What you produce should be every line from the data that includes "beside".
<<<<
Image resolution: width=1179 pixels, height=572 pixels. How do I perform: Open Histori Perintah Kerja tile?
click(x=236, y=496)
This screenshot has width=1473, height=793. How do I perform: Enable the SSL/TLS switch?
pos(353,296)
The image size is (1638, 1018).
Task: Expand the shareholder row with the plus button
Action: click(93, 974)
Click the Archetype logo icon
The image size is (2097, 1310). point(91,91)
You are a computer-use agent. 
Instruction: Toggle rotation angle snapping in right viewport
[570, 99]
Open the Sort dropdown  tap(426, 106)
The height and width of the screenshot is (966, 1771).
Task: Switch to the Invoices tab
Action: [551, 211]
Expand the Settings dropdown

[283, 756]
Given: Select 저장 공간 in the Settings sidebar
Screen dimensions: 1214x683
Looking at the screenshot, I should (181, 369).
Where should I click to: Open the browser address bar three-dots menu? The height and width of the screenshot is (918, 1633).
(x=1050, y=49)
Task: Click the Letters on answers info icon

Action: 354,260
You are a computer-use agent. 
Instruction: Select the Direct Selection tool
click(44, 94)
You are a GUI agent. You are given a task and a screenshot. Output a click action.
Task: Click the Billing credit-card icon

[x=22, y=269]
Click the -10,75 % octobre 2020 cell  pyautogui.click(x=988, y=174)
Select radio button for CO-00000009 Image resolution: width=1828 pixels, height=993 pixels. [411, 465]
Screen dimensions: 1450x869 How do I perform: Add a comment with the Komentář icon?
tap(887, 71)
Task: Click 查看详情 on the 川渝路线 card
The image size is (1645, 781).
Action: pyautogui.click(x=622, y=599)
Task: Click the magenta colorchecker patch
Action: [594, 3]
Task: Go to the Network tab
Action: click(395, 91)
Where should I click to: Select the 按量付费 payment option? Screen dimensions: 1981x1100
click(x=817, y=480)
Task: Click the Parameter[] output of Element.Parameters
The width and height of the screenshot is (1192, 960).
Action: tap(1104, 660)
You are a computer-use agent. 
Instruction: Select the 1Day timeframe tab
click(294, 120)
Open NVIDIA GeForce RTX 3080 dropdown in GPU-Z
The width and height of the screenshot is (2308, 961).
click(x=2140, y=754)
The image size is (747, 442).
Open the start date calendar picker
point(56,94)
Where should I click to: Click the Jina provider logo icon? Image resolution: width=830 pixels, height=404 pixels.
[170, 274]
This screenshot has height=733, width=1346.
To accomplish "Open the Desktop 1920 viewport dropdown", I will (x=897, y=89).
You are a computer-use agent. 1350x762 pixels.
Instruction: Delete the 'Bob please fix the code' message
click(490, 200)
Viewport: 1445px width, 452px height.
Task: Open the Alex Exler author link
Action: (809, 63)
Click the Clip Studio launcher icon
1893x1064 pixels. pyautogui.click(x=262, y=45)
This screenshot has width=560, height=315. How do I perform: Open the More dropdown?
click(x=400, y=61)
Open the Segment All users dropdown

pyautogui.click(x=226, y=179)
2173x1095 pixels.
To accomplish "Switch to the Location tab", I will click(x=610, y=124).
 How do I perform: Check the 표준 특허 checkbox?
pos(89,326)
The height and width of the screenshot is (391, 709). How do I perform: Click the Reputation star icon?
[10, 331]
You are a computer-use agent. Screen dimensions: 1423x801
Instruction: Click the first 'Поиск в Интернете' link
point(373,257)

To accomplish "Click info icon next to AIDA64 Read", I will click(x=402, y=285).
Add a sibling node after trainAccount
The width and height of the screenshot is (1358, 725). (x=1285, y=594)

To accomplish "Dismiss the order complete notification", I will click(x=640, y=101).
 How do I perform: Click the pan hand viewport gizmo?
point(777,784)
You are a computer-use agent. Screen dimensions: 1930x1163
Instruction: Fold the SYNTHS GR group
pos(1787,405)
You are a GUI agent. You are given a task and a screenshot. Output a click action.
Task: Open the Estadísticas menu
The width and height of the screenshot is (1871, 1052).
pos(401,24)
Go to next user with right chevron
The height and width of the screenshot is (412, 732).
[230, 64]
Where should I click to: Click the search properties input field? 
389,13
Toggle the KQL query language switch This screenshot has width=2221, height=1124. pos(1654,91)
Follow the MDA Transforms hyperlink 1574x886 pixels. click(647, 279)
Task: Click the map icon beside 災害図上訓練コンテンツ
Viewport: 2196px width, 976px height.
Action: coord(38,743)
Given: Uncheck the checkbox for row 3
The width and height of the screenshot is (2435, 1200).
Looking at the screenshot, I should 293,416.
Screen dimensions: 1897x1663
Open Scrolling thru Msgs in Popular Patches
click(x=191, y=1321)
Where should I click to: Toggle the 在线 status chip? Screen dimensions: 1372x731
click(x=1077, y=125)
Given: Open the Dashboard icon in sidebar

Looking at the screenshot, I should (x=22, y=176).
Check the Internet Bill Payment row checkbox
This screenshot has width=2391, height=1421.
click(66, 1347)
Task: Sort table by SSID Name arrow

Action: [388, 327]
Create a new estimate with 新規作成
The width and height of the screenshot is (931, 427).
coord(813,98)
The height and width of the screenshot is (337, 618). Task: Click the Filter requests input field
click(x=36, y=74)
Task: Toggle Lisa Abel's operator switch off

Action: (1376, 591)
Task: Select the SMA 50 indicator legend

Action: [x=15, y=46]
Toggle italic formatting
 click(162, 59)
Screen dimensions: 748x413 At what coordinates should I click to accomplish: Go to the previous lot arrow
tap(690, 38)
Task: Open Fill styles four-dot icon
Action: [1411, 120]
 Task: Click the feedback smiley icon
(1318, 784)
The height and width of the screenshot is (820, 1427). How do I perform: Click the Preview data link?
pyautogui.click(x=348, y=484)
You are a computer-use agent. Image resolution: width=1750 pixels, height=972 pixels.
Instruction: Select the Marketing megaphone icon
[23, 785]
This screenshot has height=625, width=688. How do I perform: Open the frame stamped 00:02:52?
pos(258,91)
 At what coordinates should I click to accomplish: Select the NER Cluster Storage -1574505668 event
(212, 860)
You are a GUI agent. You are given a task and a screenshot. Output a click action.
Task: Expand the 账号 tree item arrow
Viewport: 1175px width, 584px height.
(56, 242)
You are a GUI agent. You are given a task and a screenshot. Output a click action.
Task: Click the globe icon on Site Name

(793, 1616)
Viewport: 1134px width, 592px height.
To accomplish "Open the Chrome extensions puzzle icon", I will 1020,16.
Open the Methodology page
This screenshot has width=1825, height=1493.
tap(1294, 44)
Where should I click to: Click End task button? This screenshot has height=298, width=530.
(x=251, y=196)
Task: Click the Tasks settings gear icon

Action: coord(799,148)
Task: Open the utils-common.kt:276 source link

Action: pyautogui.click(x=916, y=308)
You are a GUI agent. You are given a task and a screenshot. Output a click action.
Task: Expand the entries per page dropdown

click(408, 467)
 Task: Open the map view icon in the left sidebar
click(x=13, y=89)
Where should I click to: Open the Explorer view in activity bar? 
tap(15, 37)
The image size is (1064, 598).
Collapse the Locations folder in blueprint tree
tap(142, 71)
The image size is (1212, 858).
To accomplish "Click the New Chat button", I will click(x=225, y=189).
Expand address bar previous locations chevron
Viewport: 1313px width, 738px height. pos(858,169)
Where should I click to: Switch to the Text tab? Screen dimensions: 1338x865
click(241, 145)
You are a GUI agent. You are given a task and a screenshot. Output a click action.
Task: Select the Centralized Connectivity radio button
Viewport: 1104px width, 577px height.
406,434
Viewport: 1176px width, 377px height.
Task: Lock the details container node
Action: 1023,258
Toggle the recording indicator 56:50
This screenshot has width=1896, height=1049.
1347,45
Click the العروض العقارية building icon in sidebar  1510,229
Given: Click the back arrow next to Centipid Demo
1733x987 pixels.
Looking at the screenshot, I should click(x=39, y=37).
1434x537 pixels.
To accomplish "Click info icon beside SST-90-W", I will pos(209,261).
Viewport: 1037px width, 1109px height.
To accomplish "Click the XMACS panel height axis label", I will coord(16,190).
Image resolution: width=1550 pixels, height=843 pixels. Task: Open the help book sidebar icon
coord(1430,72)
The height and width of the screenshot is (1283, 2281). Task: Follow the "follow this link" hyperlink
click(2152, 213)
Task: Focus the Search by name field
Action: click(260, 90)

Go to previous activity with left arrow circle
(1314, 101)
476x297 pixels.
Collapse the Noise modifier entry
>>>>
◆ **REPLY TO THE EXERCISE**
Task: Click the map icon beside 災害図上訓練コンテンツ
To accomplish "Click info icon beside SST-90-W", I will pos(209,261).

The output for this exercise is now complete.